Posted By Daniel Greenfield On November 3, 2014 @ 9:45 am In The Point | 26 Comments

Comrades, your proposal intrigues me

I wouldn’t be too surprised if this idea picks up steam. Minority turnout is much lower in midterm elections. The more reliable Dem bases often stay home.

The Dems just try to do away with whatever obstacles get in their way. If they can’t turn out voters for the midterms, just cancel them.

By Tuesday night about 90 million Americans will have cast ballots in an election that’s almost certain to create greater partisan divisions, increase gridlock and render governance of our complex nation even more difficult.

Let’s translate that from liberal to English. “We’re going to lose”.

Ninety million sounds like a lot, but that means that less than 40 percent of the electorate will bother to vote, even though candidates, advocacy groups and shadowy “super PACs” will have spent more than $1 billion to air more than two million ads to influence the election.

We spent a ton of money… but Republican turnout will still beat ours.

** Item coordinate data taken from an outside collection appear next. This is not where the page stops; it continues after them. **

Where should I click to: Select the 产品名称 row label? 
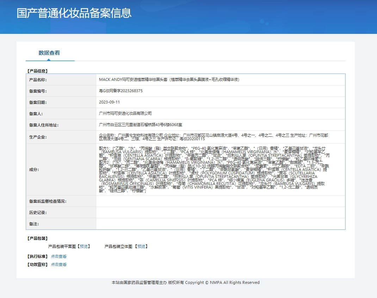38,80
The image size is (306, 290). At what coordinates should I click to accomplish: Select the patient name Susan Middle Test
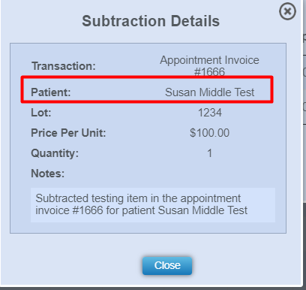[209, 92]
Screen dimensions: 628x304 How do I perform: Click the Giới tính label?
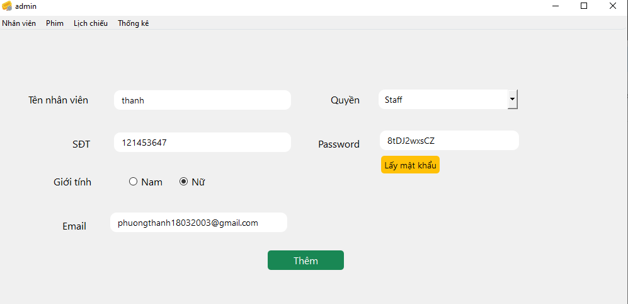[x=72, y=182]
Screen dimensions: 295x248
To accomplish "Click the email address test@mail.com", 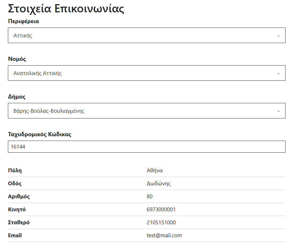I will click(x=164, y=235).
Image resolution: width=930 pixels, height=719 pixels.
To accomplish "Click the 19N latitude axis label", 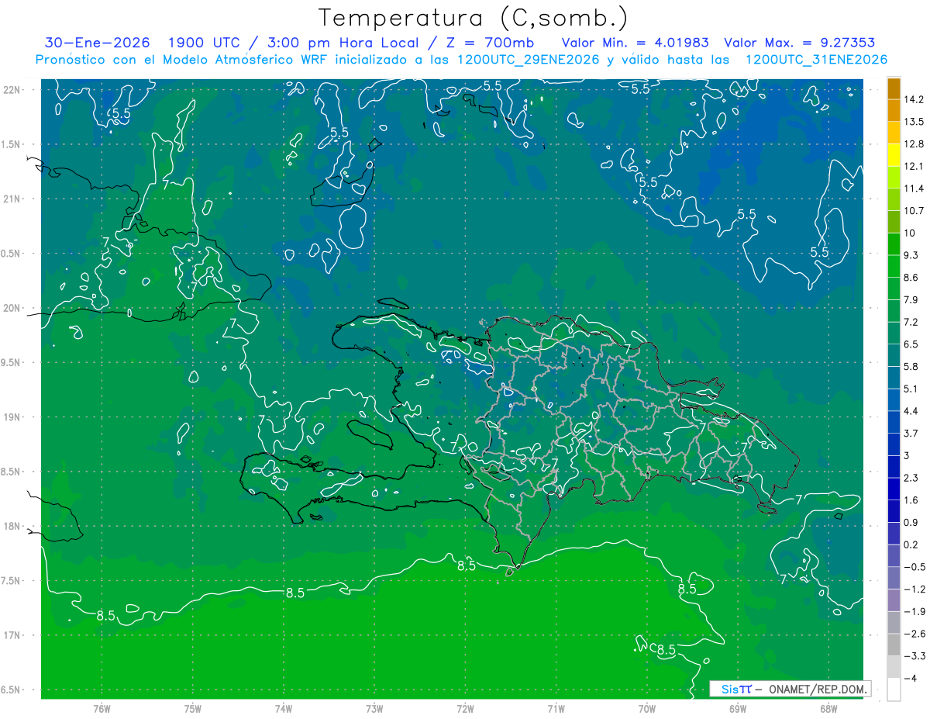I will (x=13, y=417).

There was a time when midterm elections made sense — at our nation’s founding, the Constitution represented a new form of republican government

Liberals preface every radical change with an absurd claim that it made sense once, but now modernity has overtaken it.

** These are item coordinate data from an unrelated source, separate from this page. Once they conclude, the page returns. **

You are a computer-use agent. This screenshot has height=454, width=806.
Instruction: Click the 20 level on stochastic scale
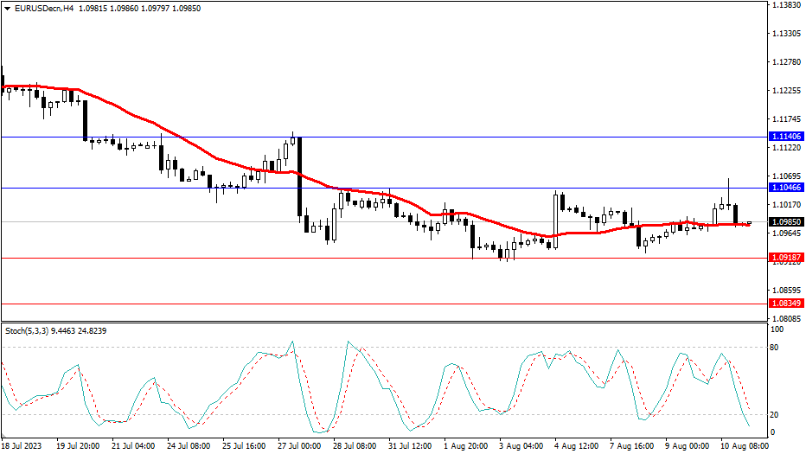coord(776,414)
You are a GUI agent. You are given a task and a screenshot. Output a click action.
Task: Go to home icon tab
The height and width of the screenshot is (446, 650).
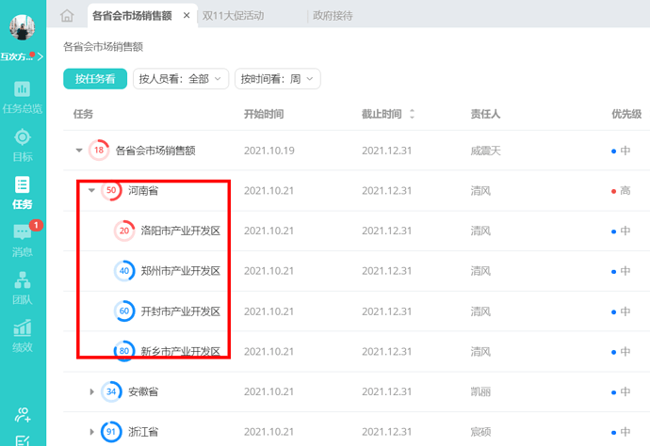pos(67,16)
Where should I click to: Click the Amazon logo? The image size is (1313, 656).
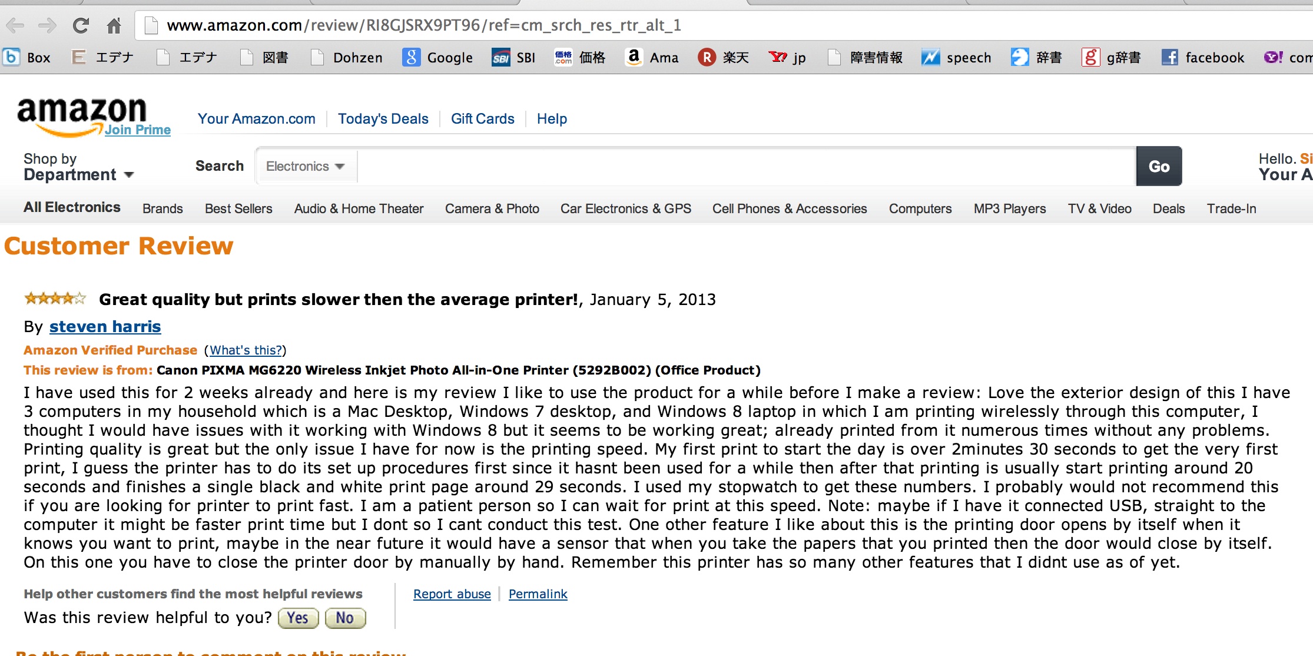point(82,116)
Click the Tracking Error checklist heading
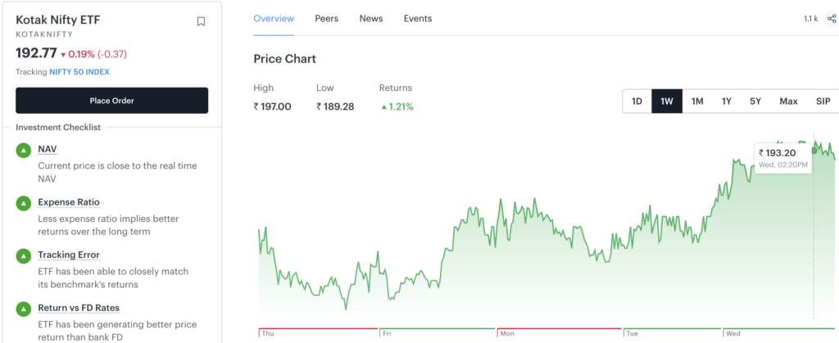The height and width of the screenshot is (343, 839). [x=69, y=255]
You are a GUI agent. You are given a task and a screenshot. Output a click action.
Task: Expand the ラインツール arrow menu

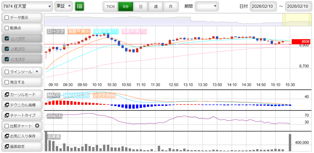37,72
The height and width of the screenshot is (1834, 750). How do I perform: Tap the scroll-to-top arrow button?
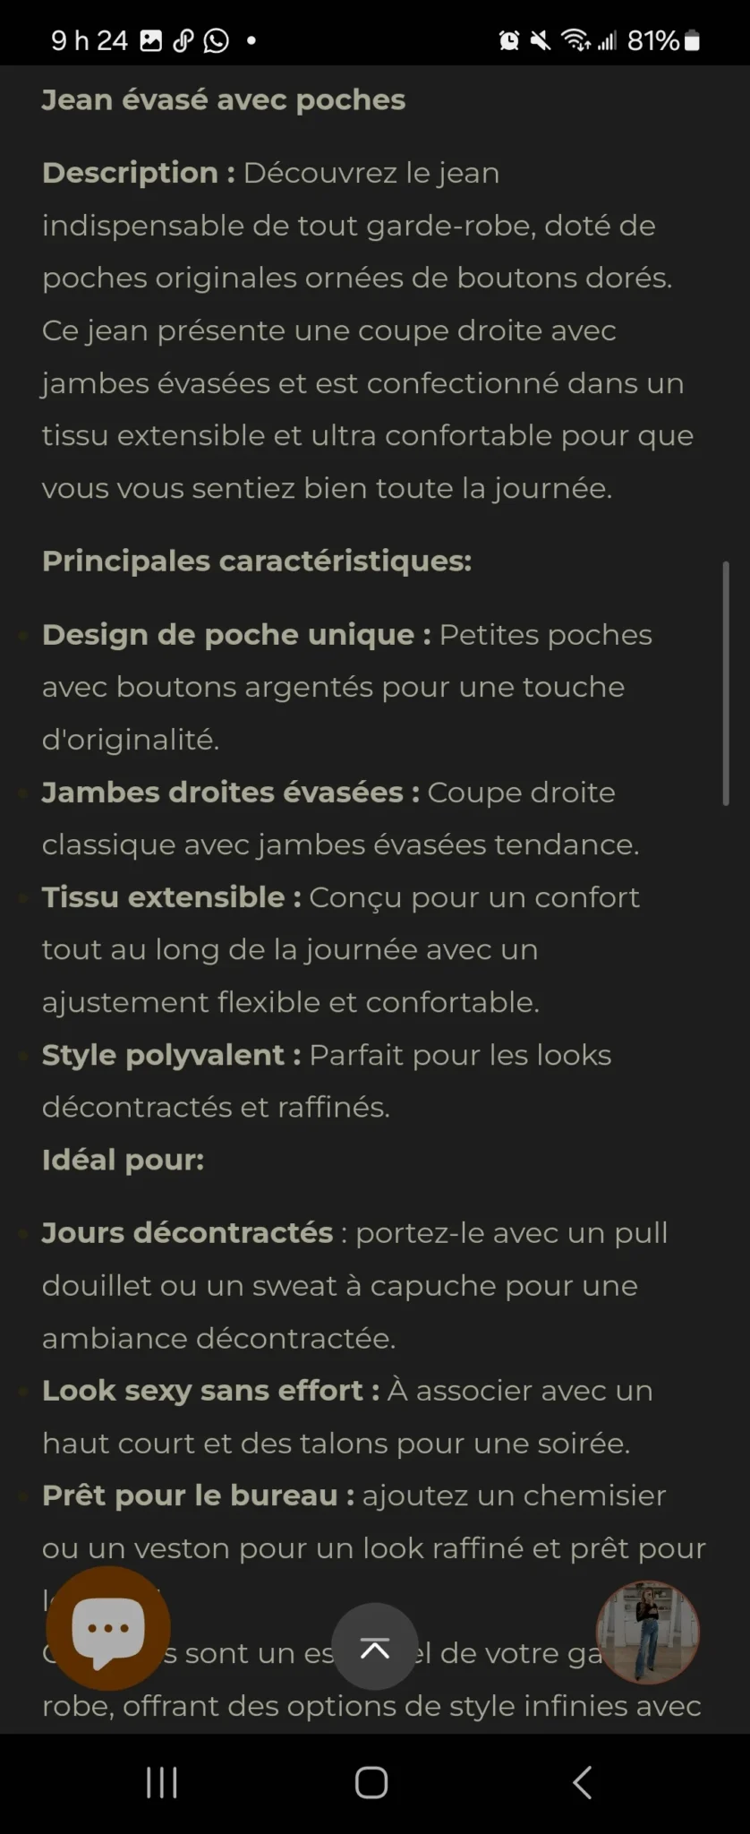[375, 1646]
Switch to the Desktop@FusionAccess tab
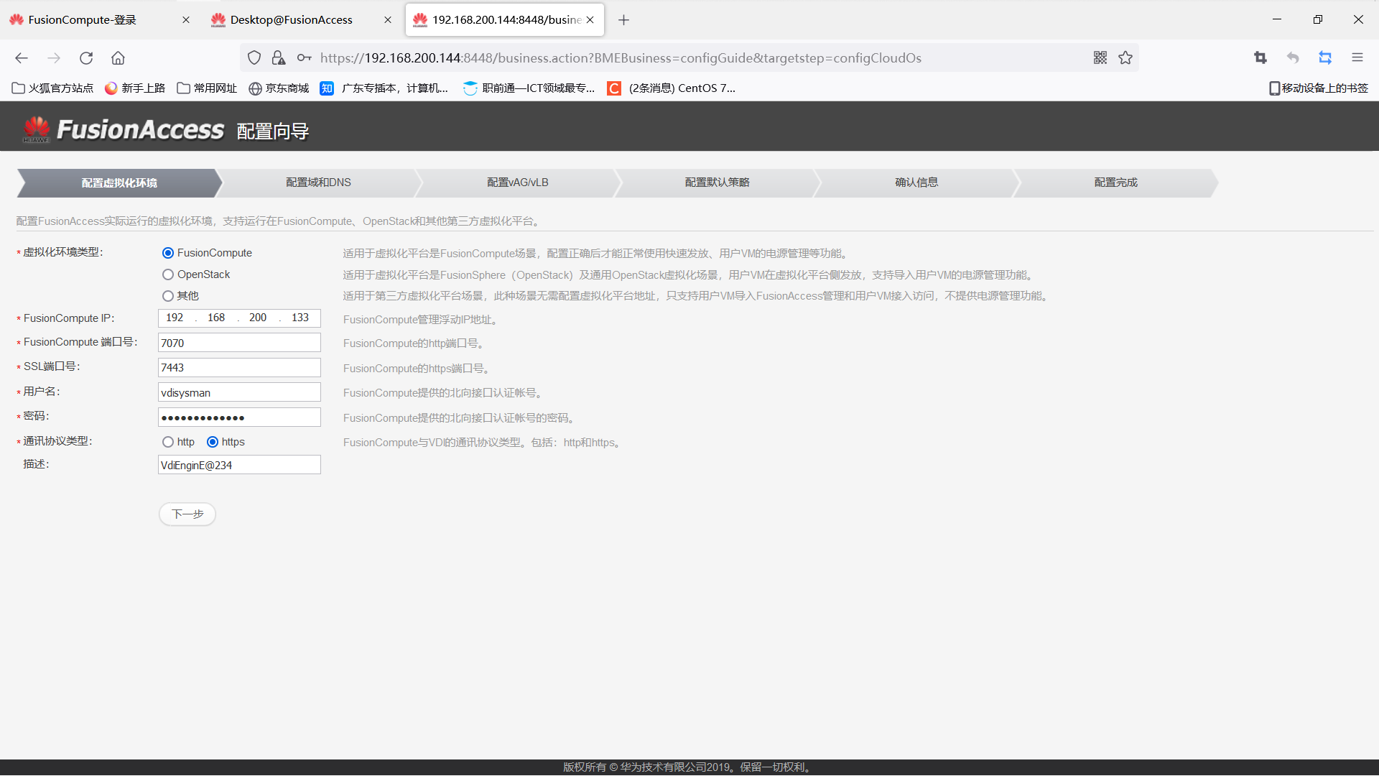Viewport: 1379px width, 776px height. click(x=290, y=19)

Sure a Supreme Court made sense at our nation’s founding, but now we have computers.

Maybe Trial by Jury made sense a few hundred years ago, but now we have Twitter.

Elections made sense long ago, but today we all watch the Daily Show.

But especially at a time when Americans’ confidence in the ability of their government to address pressing concerns is at a record low, two-year House terms no longer make any sense. We should get rid of federal midterm elections entirely.

Timmy, that’s what they call a non-sequitur.

Americans have no confidence in government. Let’s extend the terms of government officials so they can’t be removed.

Moreover, Twitter, ubiquitous video cameras, 24-hour cable news and a host of other technologies provide a level of hyper-accountability the framers could not possibly have imagined.

Twitter, video cameras, cable news! Who needs elections anyway?

In the modern age, we do not need an election every two years to communicate voters’ desires to their elected officials.

We don’t need an election to communicate voter desires. We need an election to throw the bums out. Surely you good liberal gentlemen understand that. Some things you just can’t do through Twitter, cable news and video cameras.

The main impact of the midterm election in the modern era has been to weaken the president, the only government official (other than the powerless vice president) elected by the entire nation.

Which would be really awesome, like the filibuster, if he were a Republican. But since he’s a Democrat, he now embodies the national will… even though everyone hates him.

The realities of the modern election cycle are that we spend almost two years selecting a president with a well-developed agenda, but then, less than two years after the inauguration, the midterm election cripples that same president’s ability to advance that agenda.

It’s almost like the system was designed to prevent an imperial presidency. What do we call that again? Checks and balances?

Another quirk is that, during midterm elections, the electorate has been whiter, wealthier, older and more educated than during presidential elections.

Finally we come to the real issue. Those midterm voters are just too damn white.

There’s an obvious, simple fix, though.

I love simple obvious fixes. Especially when they are illegal, unnecessary and nakedly partisan attempts to rewrite the system.

The government should, through a constitutional amendment, extend the term of House members to four years and adjust the term of senators to either four or eight years, so that all elected federal officials would be chosen during presidential election years.

This simple obvious fix doesn’t go far enough for me. Can’t we just appoint them for life? Maybe by a diverse committee of community groups, newspaper editors and unions? Surely this would be a much fairer system?

And then we can abolish the Bill of Rights in another simple, obvious fix.